▼▼▼

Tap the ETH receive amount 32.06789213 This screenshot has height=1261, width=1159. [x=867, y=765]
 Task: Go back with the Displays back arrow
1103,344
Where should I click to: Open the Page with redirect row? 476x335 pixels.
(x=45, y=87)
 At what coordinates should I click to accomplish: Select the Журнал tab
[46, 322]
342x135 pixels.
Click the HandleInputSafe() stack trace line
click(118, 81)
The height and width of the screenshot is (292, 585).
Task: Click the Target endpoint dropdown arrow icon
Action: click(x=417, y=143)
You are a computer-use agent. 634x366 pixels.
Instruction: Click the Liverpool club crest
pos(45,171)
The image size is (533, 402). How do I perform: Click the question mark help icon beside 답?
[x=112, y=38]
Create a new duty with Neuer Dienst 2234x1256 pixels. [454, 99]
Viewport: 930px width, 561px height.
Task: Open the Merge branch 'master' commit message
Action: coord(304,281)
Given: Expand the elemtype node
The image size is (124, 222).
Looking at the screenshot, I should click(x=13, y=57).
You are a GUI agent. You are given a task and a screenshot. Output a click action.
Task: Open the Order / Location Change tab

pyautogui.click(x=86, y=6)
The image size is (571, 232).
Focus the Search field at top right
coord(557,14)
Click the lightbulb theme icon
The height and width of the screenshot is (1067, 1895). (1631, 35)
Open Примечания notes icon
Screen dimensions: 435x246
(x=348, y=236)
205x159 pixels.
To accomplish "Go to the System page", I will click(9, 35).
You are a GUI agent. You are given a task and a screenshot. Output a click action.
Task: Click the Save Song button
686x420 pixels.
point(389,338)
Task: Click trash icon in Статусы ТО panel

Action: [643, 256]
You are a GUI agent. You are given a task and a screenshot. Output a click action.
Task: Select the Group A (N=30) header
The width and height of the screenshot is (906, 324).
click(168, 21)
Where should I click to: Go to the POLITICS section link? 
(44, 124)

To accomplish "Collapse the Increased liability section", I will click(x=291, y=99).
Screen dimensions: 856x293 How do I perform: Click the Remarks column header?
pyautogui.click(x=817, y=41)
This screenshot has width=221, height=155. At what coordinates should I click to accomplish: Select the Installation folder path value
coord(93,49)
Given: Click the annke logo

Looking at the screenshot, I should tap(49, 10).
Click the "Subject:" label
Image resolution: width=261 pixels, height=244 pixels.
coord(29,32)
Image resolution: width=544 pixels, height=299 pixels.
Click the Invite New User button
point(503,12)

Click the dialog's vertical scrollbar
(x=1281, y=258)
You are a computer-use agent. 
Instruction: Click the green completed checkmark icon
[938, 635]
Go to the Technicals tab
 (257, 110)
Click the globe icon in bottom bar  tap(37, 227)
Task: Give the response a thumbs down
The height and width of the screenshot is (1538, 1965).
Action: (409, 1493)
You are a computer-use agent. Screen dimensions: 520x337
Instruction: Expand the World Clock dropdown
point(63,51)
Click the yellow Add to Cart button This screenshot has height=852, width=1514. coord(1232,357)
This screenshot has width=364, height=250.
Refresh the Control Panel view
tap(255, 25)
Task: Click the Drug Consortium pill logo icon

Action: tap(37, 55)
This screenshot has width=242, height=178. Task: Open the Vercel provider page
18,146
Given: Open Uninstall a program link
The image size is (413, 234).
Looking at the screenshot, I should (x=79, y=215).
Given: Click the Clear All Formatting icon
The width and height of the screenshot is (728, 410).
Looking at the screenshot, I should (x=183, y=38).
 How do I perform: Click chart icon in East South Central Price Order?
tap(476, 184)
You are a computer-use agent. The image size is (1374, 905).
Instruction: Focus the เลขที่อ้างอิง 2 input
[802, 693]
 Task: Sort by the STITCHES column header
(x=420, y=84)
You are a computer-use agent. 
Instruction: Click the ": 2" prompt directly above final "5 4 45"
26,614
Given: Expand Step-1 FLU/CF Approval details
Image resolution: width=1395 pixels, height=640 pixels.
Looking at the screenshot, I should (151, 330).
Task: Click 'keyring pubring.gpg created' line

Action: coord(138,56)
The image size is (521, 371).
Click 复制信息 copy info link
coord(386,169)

▲▲▲

→ **WRITTEN EXERCISE**
Edit the rows above so that "Liverpool" becomes "Arsenal", and keep every other part of them the same.

→ **TASK OUTPUT**
Tap the ETH receive amount 32.06789213 This screenshot has height=1261, width=1159. [x=867, y=765]
 Task: Go back with the Displays back arrow
1103,344
Where should I click to: Open the Page with redirect row? 476x335 pixels.
(x=45, y=87)
 At what coordinates should I click to accomplish: Select the Журнал tab
[46, 322]
342x135 pixels.
Click the HandleInputSafe() stack trace line
click(118, 81)
The height and width of the screenshot is (292, 585).
Task: Click the Target endpoint dropdown arrow icon
Action: click(x=417, y=143)
You are a computer-use agent. 634x366 pixels.
Instruction: Click the Arsenal club crest
pos(45,171)
The image size is (533, 402). How do I perform: Click the question mark help icon beside 답?
[x=112, y=38]
Create a new duty with Neuer Dienst 2234x1256 pixels. [454, 99]
Viewport: 930px width, 561px height.
Task: Open the Merge branch 'master' commit message
Action: coord(304,281)
Given: Expand the elemtype node
The image size is (124, 222).
Looking at the screenshot, I should click(x=13, y=57).
You are a GUI agent. You are given a task and a screenshot. Output a click action.
Task: Open the Order / Location Change tab

pyautogui.click(x=86, y=6)
The image size is (571, 232).
Focus the Search field at top right
coord(557,14)
Click the lightbulb theme icon
The height and width of the screenshot is (1067, 1895). (1631, 35)
Open Примечания notes icon
Screen dimensions: 435x246
(x=348, y=236)
205x159 pixels.
To accomplish "Go to the System page", I will click(9, 35).
You are a GUI agent. You are given a task and a screenshot. Output a click action.
Task: Click the Save Song button
686x420 pixels.
point(389,338)
Task: Click trash icon in Статусы ТО panel

Action: [643, 256]
You are a GUI agent. You are given a task and a screenshot. Output a click action.
Task: Select the Group A (N=30) header
The width and height of the screenshot is (906, 324).
click(168, 21)
Where should I click to: Go to the POLITICS section link? 
(44, 124)

To accomplish "Collapse the Increased liability section", I will click(x=291, y=99).
Screen dimensions: 856x293 How do I perform: Click the Remarks column header?
pyautogui.click(x=817, y=41)
This screenshot has width=221, height=155. At what coordinates should I click to accomplish: Select the Installation folder path value
coord(93,49)
Given: Click the annke logo

Looking at the screenshot, I should tap(49, 10).
Click the "Subject:" label
Image resolution: width=261 pixels, height=244 pixels.
coord(29,32)
Image resolution: width=544 pixels, height=299 pixels.
Click the Invite New User button
point(503,12)

Click the dialog's vertical scrollbar
(x=1281, y=258)
You are a computer-use agent. 
Instruction: Click the green completed checkmark icon
[938, 635]
Go to the Technicals tab
 (257, 110)
Click the globe icon in bottom bar  tap(37, 227)
Task: Give the response a thumbs down
The height and width of the screenshot is (1538, 1965).
Action: (409, 1493)
You are a computer-use agent. Screen dimensions: 520x337
Instruction: Expand the World Clock dropdown
point(63,51)
Click the yellow Add to Cart button This screenshot has height=852, width=1514. coord(1232,357)
This screenshot has width=364, height=250.
Refresh the Control Panel view
tap(255, 25)
Task: Click the Drug Consortium pill logo icon

Action: tap(37, 55)
This screenshot has width=242, height=178. Task: Open the Vercel provider page
18,146
Given: Open Uninstall a program link
The image size is (413, 234).
Looking at the screenshot, I should (x=79, y=215).
Given: Click the Clear All Formatting icon
The width and height of the screenshot is (728, 410).
Looking at the screenshot, I should (x=183, y=38).
 How do I perform: Click chart icon in East South Central Price Order?
tap(476, 184)
You are a computer-use agent. The image size is (1374, 905).
Instruction: Focus the เลขที่อ้างอิง 2 input
[802, 693]
 Task: Sort by the STITCHES column header
(x=420, y=84)
You are a computer-use agent. 
Instruction: Click the ": 2" prompt directly above final "5 4 45"
26,614
Given: Expand Step-1 FLU/CF Approval details
Image resolution: width=1395 pixels, height=640 pixels.
Looking at the screenshot, I should (151, 330).
Task: Click 'keyring pubring.gpg created' line

Action: coord(138,56)
The image size is (521, 371).
Click 复制信息 copy info link
coord(386,169)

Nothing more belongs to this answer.